_WORK ORDER_: Word for word, retype every line of the data.

[[ MATERIAL SUPPLIED open ]]

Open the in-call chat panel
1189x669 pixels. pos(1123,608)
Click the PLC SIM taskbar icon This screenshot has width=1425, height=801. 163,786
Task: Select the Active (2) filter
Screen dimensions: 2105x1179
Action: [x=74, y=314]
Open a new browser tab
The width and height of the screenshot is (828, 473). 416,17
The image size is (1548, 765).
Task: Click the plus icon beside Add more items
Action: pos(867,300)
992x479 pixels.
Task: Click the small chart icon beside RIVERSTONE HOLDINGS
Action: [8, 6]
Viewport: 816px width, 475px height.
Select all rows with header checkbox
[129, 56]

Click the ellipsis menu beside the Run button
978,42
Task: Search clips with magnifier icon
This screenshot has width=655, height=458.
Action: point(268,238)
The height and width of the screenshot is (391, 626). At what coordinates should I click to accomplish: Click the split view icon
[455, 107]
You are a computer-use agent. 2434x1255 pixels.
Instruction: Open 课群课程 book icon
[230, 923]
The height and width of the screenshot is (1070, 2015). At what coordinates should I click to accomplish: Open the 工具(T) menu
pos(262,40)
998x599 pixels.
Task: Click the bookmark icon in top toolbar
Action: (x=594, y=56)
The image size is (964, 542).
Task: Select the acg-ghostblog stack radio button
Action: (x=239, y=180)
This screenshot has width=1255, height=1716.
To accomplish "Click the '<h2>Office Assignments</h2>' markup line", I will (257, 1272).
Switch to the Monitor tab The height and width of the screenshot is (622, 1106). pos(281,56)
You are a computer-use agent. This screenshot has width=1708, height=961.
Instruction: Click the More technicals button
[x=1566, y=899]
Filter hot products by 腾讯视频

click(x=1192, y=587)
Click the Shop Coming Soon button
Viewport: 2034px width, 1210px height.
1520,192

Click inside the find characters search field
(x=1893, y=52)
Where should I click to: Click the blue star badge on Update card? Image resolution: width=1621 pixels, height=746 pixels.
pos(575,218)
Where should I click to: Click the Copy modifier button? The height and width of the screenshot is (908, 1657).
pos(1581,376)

[[ MATERIAL SUPPLIED closed ]]

_ANSWER SECTION_:
Open the in-call chat panel
1189x669 pixels. pos(1123,608)
Click the PLC SIM taskbar icon This screenshot has width=1425, height=801. 163,786
Task: Select the Active (2) filter
Screen dimensions: 2105x1179
Action: [x=74, y=314]
Open a new browser tab
The width and height of the screenshot is (828, 473). 416,17
The image size is (1548, 765).
Task: Click the plus icon beside Add more items
Action: pos(867,300)
992x479 pixels.
Task: Click the small chart icon beside RIVERSTONE HOLDINGS
Action: [8, 6]
Viewport: 816px width, 475px height.
Select all rows with header checkbox
[129, 56]

Click the ellipsis menu beside the Run button
978,42
Task: Search clips with magnifier icon
This screenshot has width=655, height=458.
Action: point(268,238)
The height and width of the screenshot is (391, 626). At what coordinates should I click to accomplish: Click the split view icon
[455, 107]
You are a computer-use agent. 2434x1255 pixels.
Instruction: Open 课群课程 book icon
[230, 923]
The height and width of the screenshot is (1070, 2015). At what coordinates should I click to accomplish: Open the 工具(T) menu
pos(262,40)
998x599 pixels.
Task: Click the bookmark icon in top toolbar
Action: (x=594, y=56)
The image size is (964, 542).
Task: Select the acg-ghostblog stack radio button
Action: (x=239, y=180)
This screenshot has width=1255, height=1716.
To accomplish "Click the '<h2>Office Assignments</h2>' markup line", I will (257, 1272).
Switch to the Monitor tab The height and width of the screenshot is (622, 1106). pos(281,56)
You are a computer-use agent. This screenshot has width=1708, height=961.
Instruction: Click the More technicals button
[x=1566, y=899]
Filter hot products by 腾讯视频

click(x=1192, y=587)
Click the Shop Coming Soon button
Viewport: 2034px width, 1210px height.
1520,192

Click inside the find characters search field
(x=1893, y=52)
Where should I click to: Click the blue star badge on Update card? Image resolution: width=1621 pixels, height=746 pixels.
pos(575,218)
Where should I click to: Click the Copy modifier button? The height and width of the screenshot is (908, 1657).
pos(1581,376)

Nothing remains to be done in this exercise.